However, generally speaking, the DNS service of a
kubernetes cluster running on RFC1918 IP addresses, is probably not
reachable from globally reachable DNS servers by default.
For IPv6 the case is a bit different: we are using globally reachable
IPv6 addresses in our k8s clusters, so they can potentially be
reachable without the need of any tunnel or whatsoever. Firewalling
and network policies can obviously prevent access, but if the IP
addresses are properly routed, they will be accessible from the public
Internet.
And this makes things much easier for DNS servers, which are also
having IPv6 connectivity.
The following pictures shows the practical difference between the two
approaches:
![](/u/image/k8s-v6-v4-dns.png)
## Does this make sense?
That clearly depends on your use-case. If you want your service DNS
records to be publicly accessible, then the clear answer is yes.

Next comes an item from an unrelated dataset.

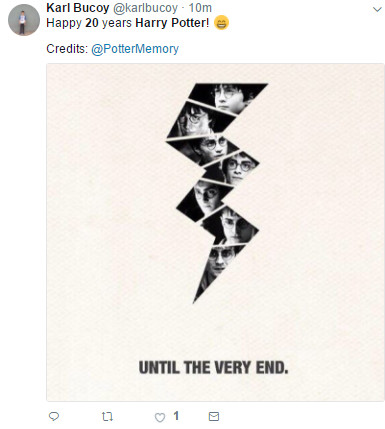Click the bold '20 years' text
This screenshot has width=385, height=429.
point(109,23)
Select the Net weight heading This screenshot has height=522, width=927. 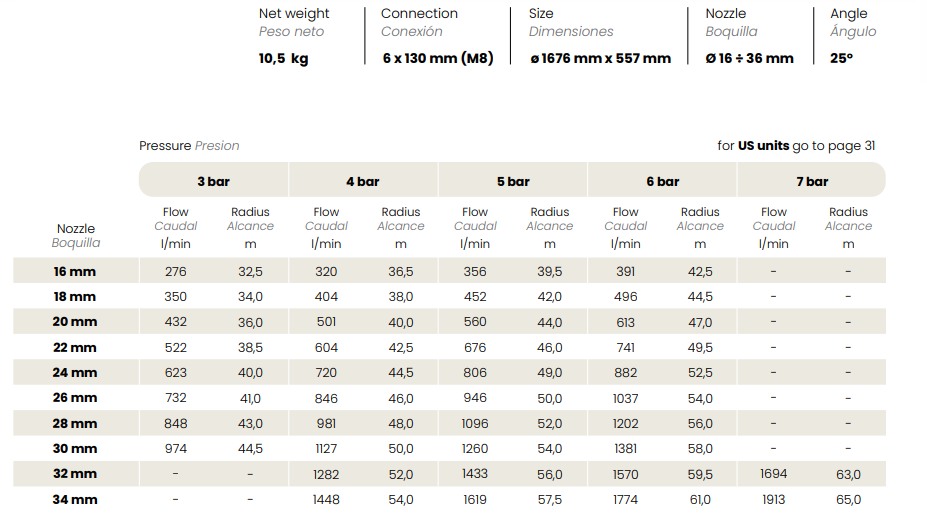294,14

If your cluster services are intended to be internal only
(see [previous blog post](/u/blog/kubernetes-without-ingress/), then
exposing the DNS service to the world might not be the best option.
## Note on security
CoreDNS inside kubernetes is by default configured to allow resolving
for *any* client that can reach it. Thus if you make your kube-dns
service world reachable, you also turn it into an open resolver.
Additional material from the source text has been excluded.